Liquid Democracy

The third ’Democracy’

** Current known democratic processes

Direct Democracy

people vote for policies directly. This type of democracy only works when each of the members are informed and can estimate the impact of each policy.

similar but different Approval Voting

Representative Democracy

you choose a representative (usually someone) to decide for you. Cuts costs for informed concent, but trades off control. Also known as indirect democracy.

different democracies and their flaws

From the eyes of Aristotle, every form of democracies has their own short commings.
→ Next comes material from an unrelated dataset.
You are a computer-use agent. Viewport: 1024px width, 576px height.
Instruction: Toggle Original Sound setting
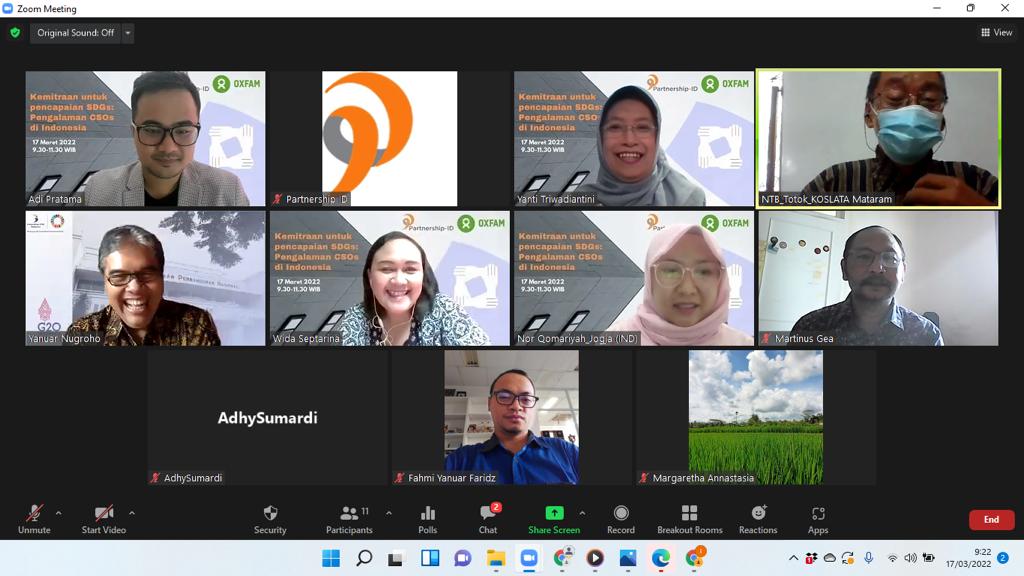click(75, 33)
To him, it’s rather unsmart to pick and impose which one is the best, but to analyze and what are the possible alternatives that best suits for the community is far more important.

https://www.thoughtco.com/aristotle-on-democracy-111992

飲茶. 史上最強の哲学入門 (Japanese Edition) (Kindle Locations 1497-1499).

Liquid Democracy

Democracy that you can vote for both policies and people. (Malone, Thomas W, 2018)

liquid_democracy.jpg

Example1: Deciding Breakfast

As a family we need to decide what to have for breakfast. The options are Rice or Bread.
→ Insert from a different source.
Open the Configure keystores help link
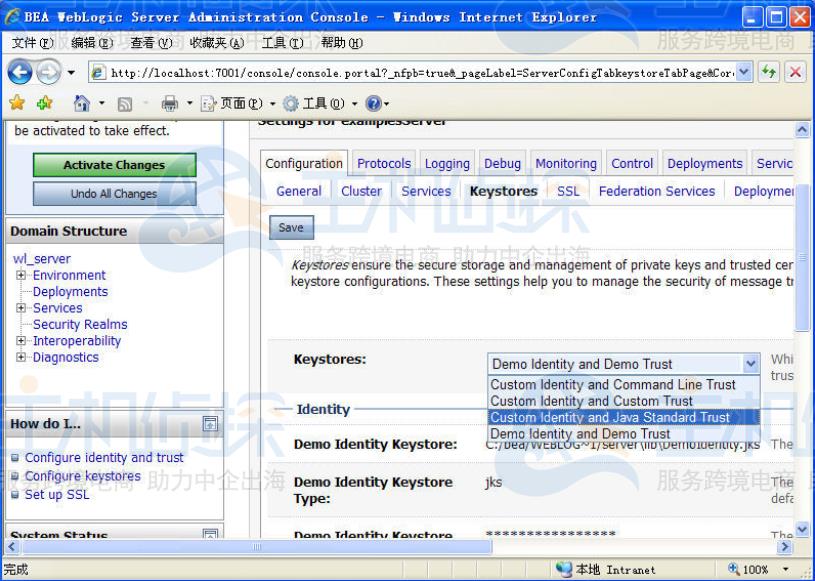815x581 pixels. 83,476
  • Minori put 0.1 points to Yasushi and Ray to deicide, and voted directy 0.1 and 0.7 points respectively to Rice and Bread.
  • Yasushi voted 0.2 points to Minori and 0.3 points to Ray. He gave half of his vote to Rice.
  • Ray gave 0.4 points to her parents and gave the remainder for eating Bread.

Some points to consider :

  • Minori contradics. She is giving 0.1 points to rice while giving it 0.7 to bread.
  • Yasushi is the only one directly voting for Rice
  • Ray has limited knowledge and may not know how Rice tastes.
  1. Voting matrix

The Voting Matrix (\(V\)) will be:

- Minori Yasushi Ray * Rice * Bread
Minori 0.0 0.2 0.4 0.0 0.0
Yasushi 0.1 0.0 0.4 0.0 0.0
Ray 0.1 0.3 0.0 0.0 0.0
* Rice 0.1 0.5 0.0 1.0 0.0
* Bread 0.7 0.0 0.2 0.0 1.0

\[ \ \begin{bmatrix} \ 0.0 & 0.2 & 0.4 & 0.0 & 0.0 \\ \ 0.1 & 0.0 & 0.4 & 0.0 & 0.0 \\ \ 0.1 & 0.3 & 0.0 & 0.0 & 0.0 \\ \ 0.1 & 0.5 & 0.0 & 1.0 & 0.0 \\ \ 0.7 & 0.0 & 0.2 & 0.0 & 1.0 \ \end{bmatrix} \]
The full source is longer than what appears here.